*Instructions for the task*. Reproduce the records below in full, switching each occurrence of "toolbar" to "ribbon" and leaving all other text unchanged.

--- begin Items ---

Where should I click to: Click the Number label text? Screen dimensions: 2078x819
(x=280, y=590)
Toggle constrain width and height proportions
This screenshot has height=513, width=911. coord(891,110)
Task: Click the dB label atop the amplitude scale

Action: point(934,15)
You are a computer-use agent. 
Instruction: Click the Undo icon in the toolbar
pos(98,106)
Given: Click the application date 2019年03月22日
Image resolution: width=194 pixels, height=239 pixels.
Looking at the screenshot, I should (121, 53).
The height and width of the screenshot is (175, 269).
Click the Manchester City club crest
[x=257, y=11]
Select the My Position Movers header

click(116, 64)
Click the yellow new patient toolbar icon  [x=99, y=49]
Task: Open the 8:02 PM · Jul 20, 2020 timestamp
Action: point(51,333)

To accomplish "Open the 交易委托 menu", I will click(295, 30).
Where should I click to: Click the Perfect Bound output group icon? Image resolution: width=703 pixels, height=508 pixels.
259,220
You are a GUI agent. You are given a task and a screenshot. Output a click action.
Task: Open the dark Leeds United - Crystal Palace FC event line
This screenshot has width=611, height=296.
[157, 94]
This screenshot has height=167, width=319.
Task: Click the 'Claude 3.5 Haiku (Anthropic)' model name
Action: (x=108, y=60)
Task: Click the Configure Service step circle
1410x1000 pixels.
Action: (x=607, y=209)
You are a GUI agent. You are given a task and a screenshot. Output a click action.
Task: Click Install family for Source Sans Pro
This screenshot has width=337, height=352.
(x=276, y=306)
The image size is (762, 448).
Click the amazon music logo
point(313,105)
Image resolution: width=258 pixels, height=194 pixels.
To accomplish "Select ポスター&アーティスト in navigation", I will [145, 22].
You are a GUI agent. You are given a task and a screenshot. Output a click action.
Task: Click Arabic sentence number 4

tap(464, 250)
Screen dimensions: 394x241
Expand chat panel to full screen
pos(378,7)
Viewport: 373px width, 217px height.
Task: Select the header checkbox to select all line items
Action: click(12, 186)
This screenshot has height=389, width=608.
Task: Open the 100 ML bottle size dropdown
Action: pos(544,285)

--- end Items ---

*Solution to this task*.
Where should I click to: Click the Number label text? Screen dimensions: 2078x819
(x=280, y=590)
Toggle constrain width and height proportions
This screenshot has height=513, width=911. coord(891,110)
Task: Click the dB label atop the amplitude scale

Action: point(934,15)
You are a computer-use agent. 
Instruction: Click the Undo icon in the ribbon
pos(98,106)
Given: Click the application date 2019年03月22日
Image resolution: width=194 pixels, height=239 pixels.
Looking at the screenshot, I should (121, 53).
The height and width of the screenshot is (175, 269).
Click the Manchester City club crest
[x=257, y=11]
Select the My Position Movers header

click(116, 64)
Click the yellow new patient ribbon icon  [x=99, y=49]
Task: Open the 8:02 PM · Jul 20, 2020 timestamp
Action: point(51,333)

To accomplish "Open the 交易委托 menu", I will click(295, 30).
Where should I click to: Click the Perfect Bound output group icon? Image resolution: width=703 pixels, height=508 pixels.
259,220
You are a GUI agent. You are given a task and a screenshot. Output a click action.
Task: Open the dark Leeds United - Crystal Palace FC event line
This screenshot has width=611, height=296.
[157, 94]
This screenshot has height=167, width=319.
Task: Click the 'Claude 3.5 Haiku (Anthropic)' model name
Action: (x=108, y=60)
Task: Click the Configure Service step circle
1410x1000 pixels.
Action: (x=607, y=209)
You are a GUI agent. You are given a task and a screenshot. Output a click action.
Task: Click Install family for Source Sans Pro
This screenshot has width=337, height=352.
(x=276, y=306)
The image size is (762, 448).
Click the amazon music logo
point(313,105)
Image resolution: width=258 pixels, height=194 pixels.
To accomplish "Select ポスター&アーティスト in navigation", I will [145, 22].
You are a GUI agent. You are given a task and a screenshot. Output a click action.
Task: Click Arabic sentence number 4

tap(464, 250)
Screen dimensions: 394x241
Expand chat panel to full screen
pos(378,7)
Viewport: 373px width, 217px height.
Task: Select the header checkbox to select all line items
Action: click(12, 186)
This screenshot has height=389, width=608.
Task: Open the 100 ML bottle size dropdown
Action: pos(544,285)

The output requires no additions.